Saturday, January 23, 2010

Code Design Decision - Protecting Delegate Access?

Ran into this design desicion on one my engagements. Consider an abstract class implementation  that references a reference to another (delegate) object. Convenience methods are in the primary class class that are callled by concrete classes. This pattern can also exist in a concrete that delegates to another implementation.

public class AbstractClass{

private Delegate delegate;

void methodCallA() { delegate.methodCallA());
void methodCallB(String arg) { delegate.methodCallB());

}


This is a common idiom applied to the service/dao pattern, where a DAO delegate would never be exposed to consumers using a service instance. However, in my situation I was implementing a framework solution outside of data access, and was mulling over how far to go with hiding accesss to the delegate instance.
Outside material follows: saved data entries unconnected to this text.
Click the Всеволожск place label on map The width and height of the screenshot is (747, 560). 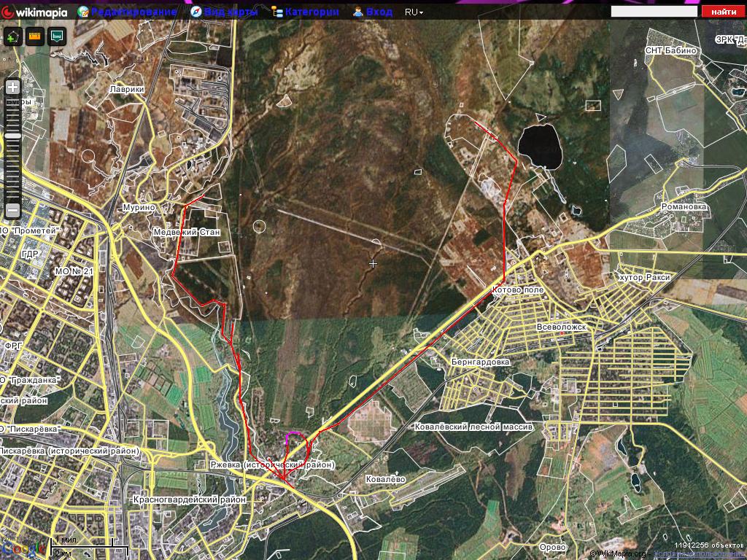[561, 327]
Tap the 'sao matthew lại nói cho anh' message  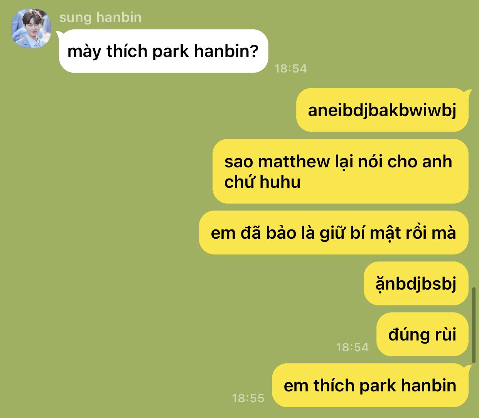[x=340, y=171]
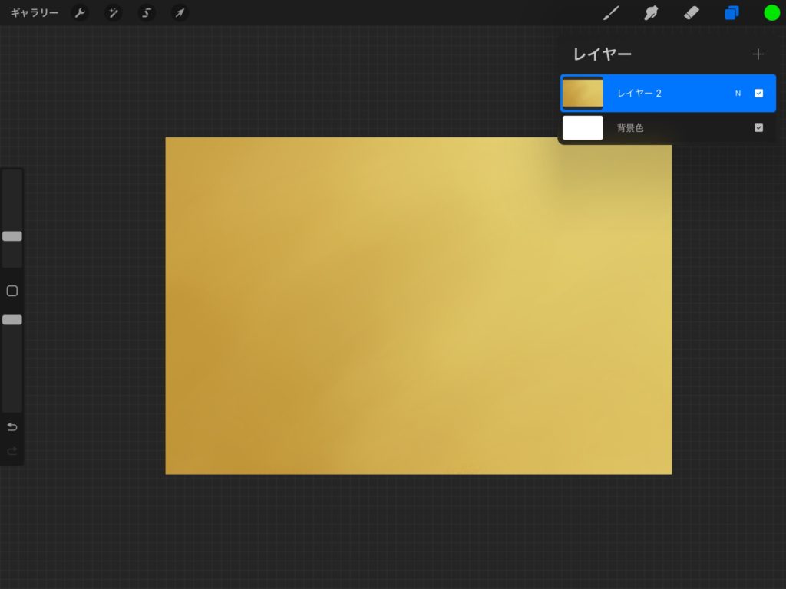Close the Layers panel via layers icon
The width and height of the screenshot is (786, 589).
click(732, 13)
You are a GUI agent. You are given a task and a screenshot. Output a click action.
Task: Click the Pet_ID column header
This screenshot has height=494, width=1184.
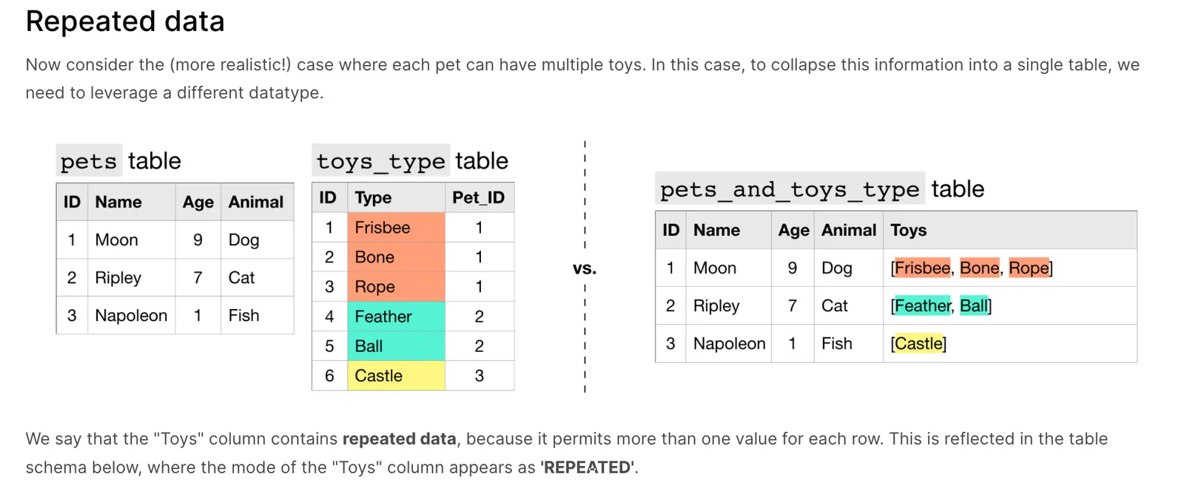coord(479,197)
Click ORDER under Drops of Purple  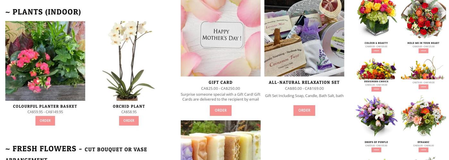(376, 150)
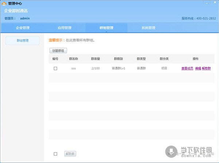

The idea is to provide access to the referenced object only from abstract class methods. However, as this design evolved, sometimes it seemed cumbersome to have to define an additional method in the abstract class, so I asked myself should I always hide delegate accessf from consumer, as shown below?

.....
public void concreteMethod() {
...
delegate.methodCallA();
...
}

I answered this question by asking myself there was a chance that the associated object implementation would ever have to be replaced, or some kind of pre or post conditioning may be required? If there's a chance, then protecting access to the delegate with access methods is worth the extra method definitions in the based class. However, this assumes only the delegate is only providing a few methods for the base class, if more than 7ish methods, then it would be cleaner to eliminate the base class access methods, and let concrete classes access the delegete directly.

If the conditions are met above, then allowing public access to the delegate can shorten the number method implementations, and new methods defined in a delegate are immediatly available for consumption.